# DATA FOR PROCESSING
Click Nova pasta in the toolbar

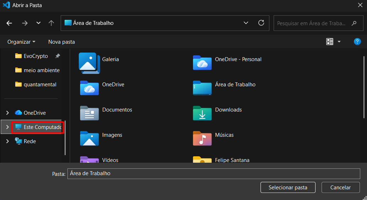tap(61, 42)
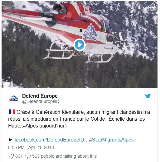Open the #StopMigrantsAlpes hashtag

click(x=111, y=140)
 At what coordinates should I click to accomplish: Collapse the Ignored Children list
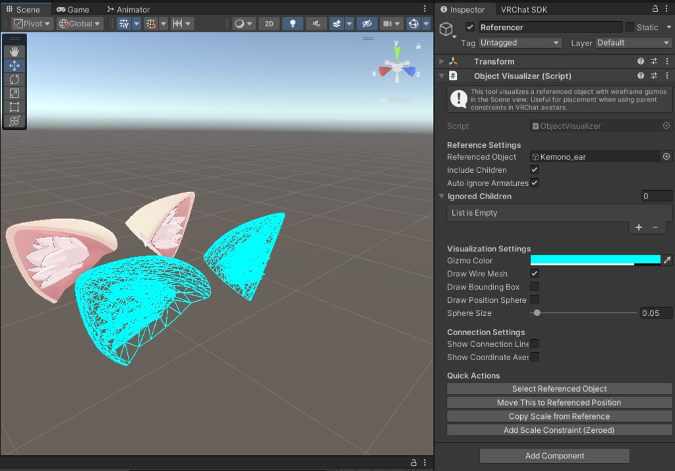(442, 196)
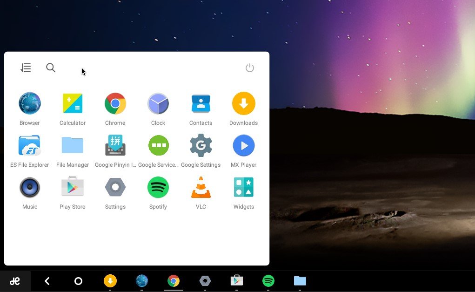Open the Widgets app

[x=243, y=188]
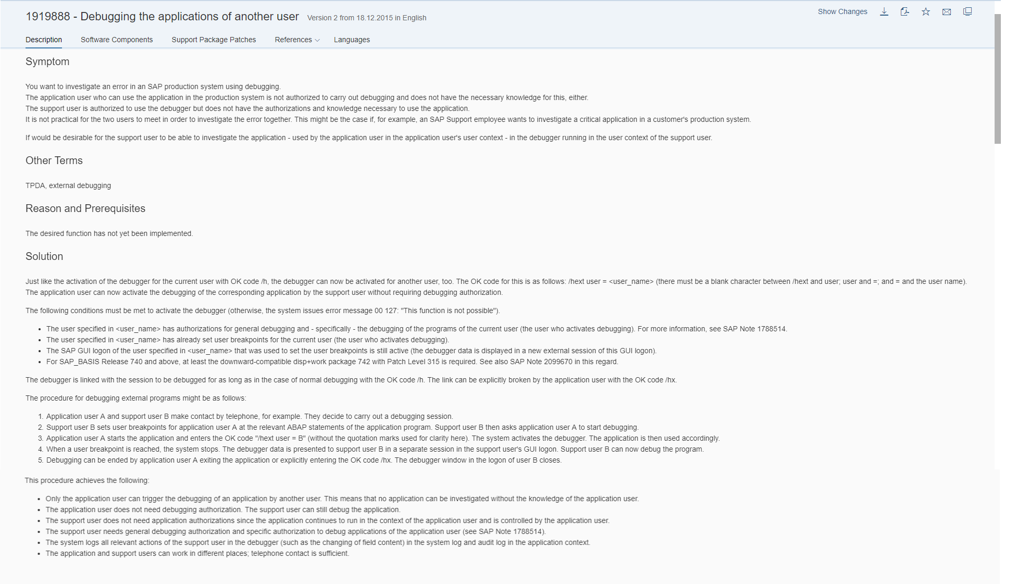The width and height of the screenshot is (1017, 584).
Task: Switch to Software Components tab
Action: tap(117, 40)
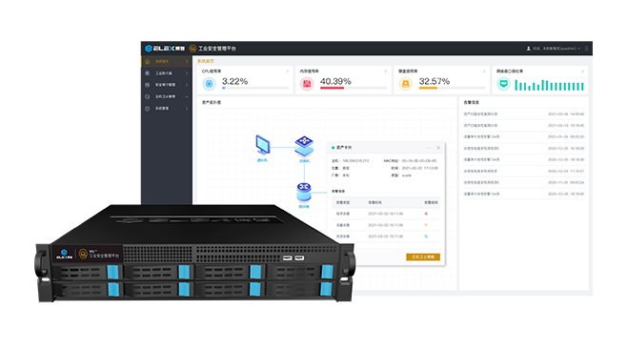
Task: Select the switch node in topology
Action: click(304, 147)
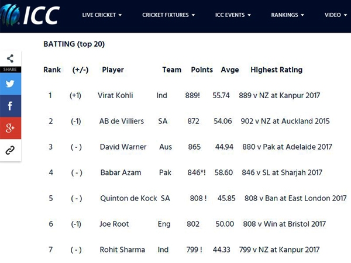Click the share icon in sidebar
351x263 pixels.
point(11,58)
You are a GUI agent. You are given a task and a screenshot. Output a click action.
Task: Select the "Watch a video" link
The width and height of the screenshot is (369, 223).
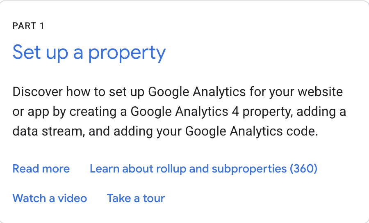point(50,198)

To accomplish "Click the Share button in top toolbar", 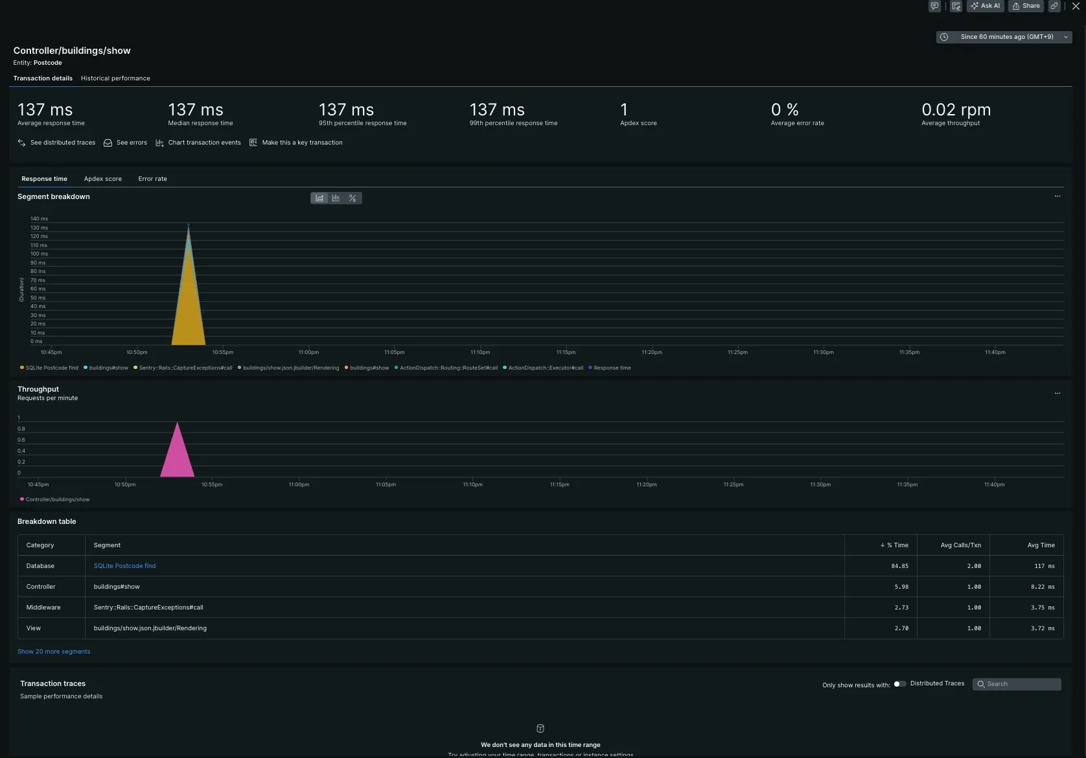I will [1026, 6].
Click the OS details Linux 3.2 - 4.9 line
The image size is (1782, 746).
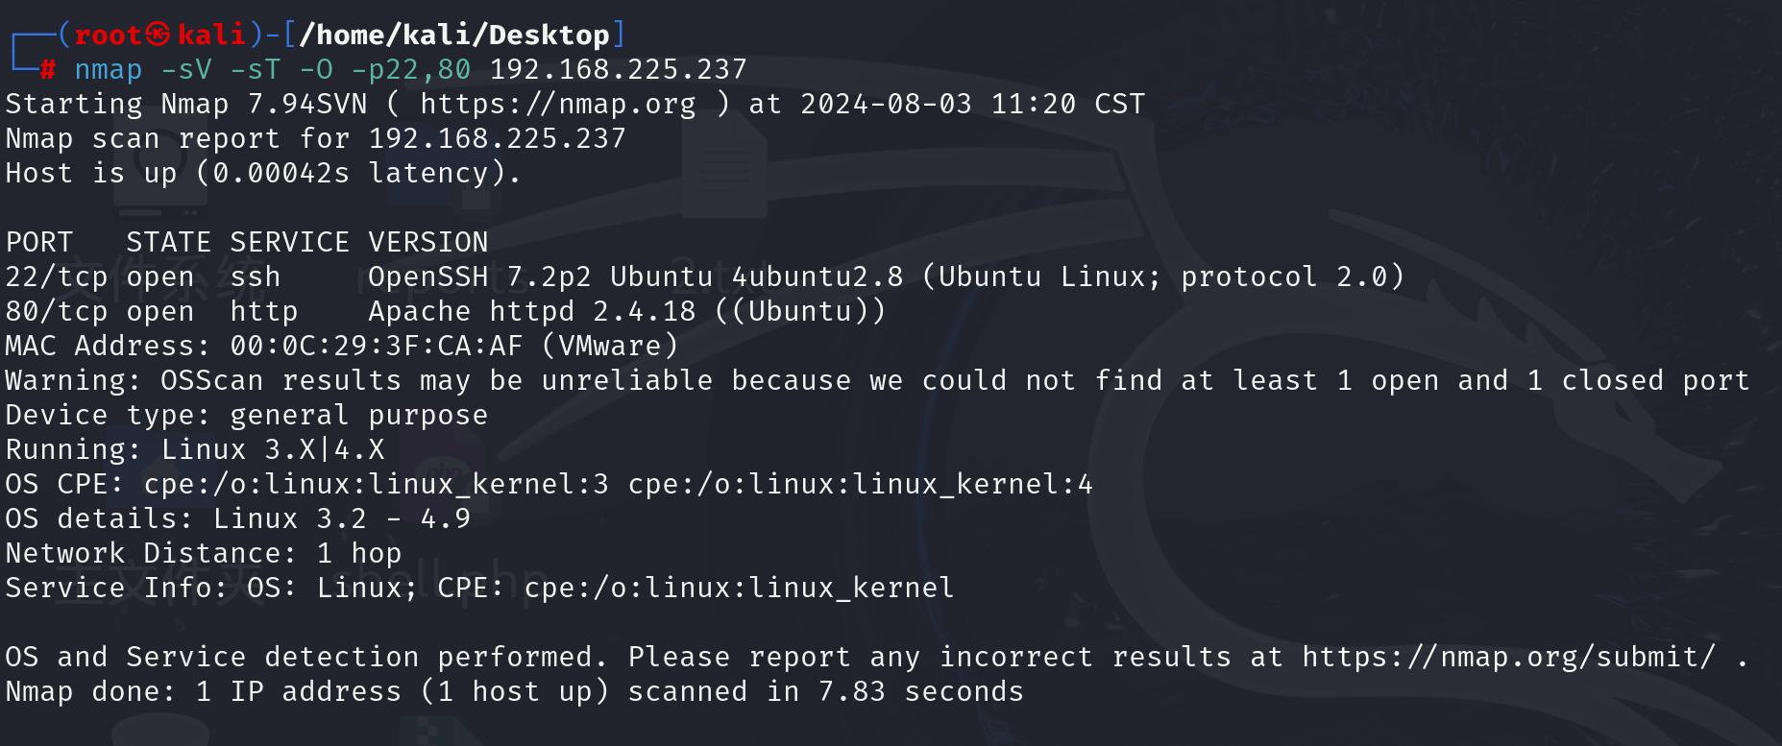238,518
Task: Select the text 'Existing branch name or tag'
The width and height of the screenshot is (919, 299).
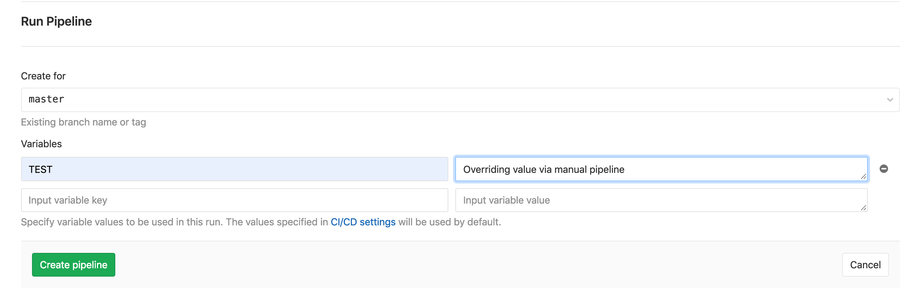Action: coord(83,122)
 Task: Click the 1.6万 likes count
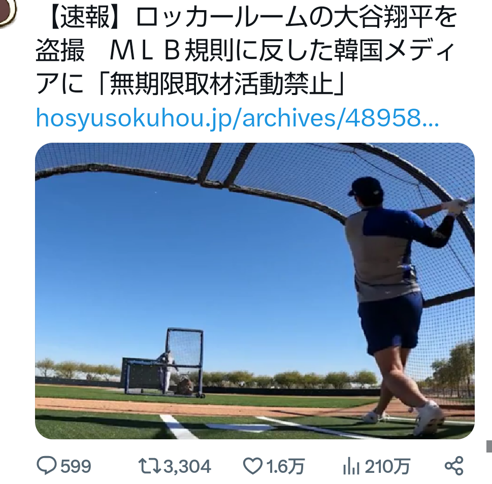click(x=285, y=466)
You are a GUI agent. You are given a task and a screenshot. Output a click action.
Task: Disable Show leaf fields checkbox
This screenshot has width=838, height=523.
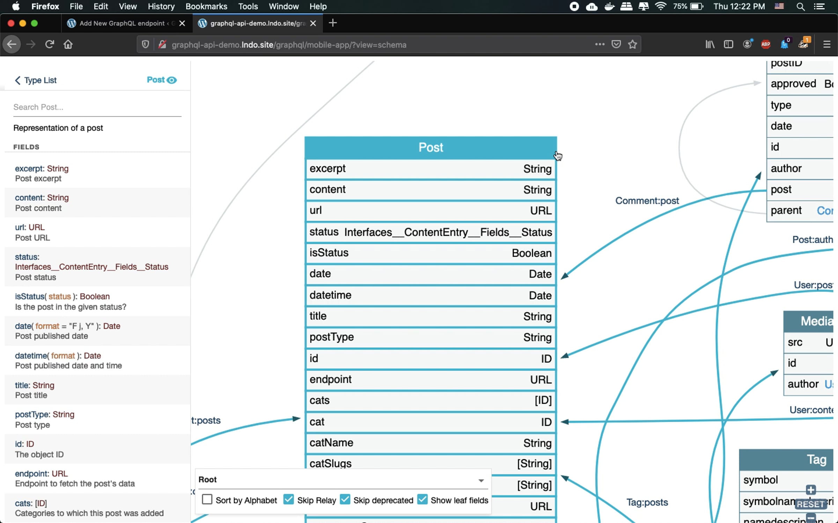pyautogui.click(x=422, y=499)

# TRY IT
Write out nothing but the lines from the one with "Click the OS details Linux 3.2 - 4.9 line" through the last line of the entries, exactly as they stand; pictures are not part of the copy.

# SOLUTION
Click the OS details Linux 3.2 - 4.9 line
The image size is (1782, 746).
238,518
Task: Select the text 'Existing branch name or tag'
The width and height of the screenshot is (919, 299).
Action: coord(83,122)
 Task: Click the 1.6万 likes count
click(x=285, y=466)
You are a GUI agent. You are given a task and a screenshot. Output a click action.
Task: Disable Show leaf fields checkbox
This screenshot has width=838, height=523.
pyautogui.click(x=422, y=499)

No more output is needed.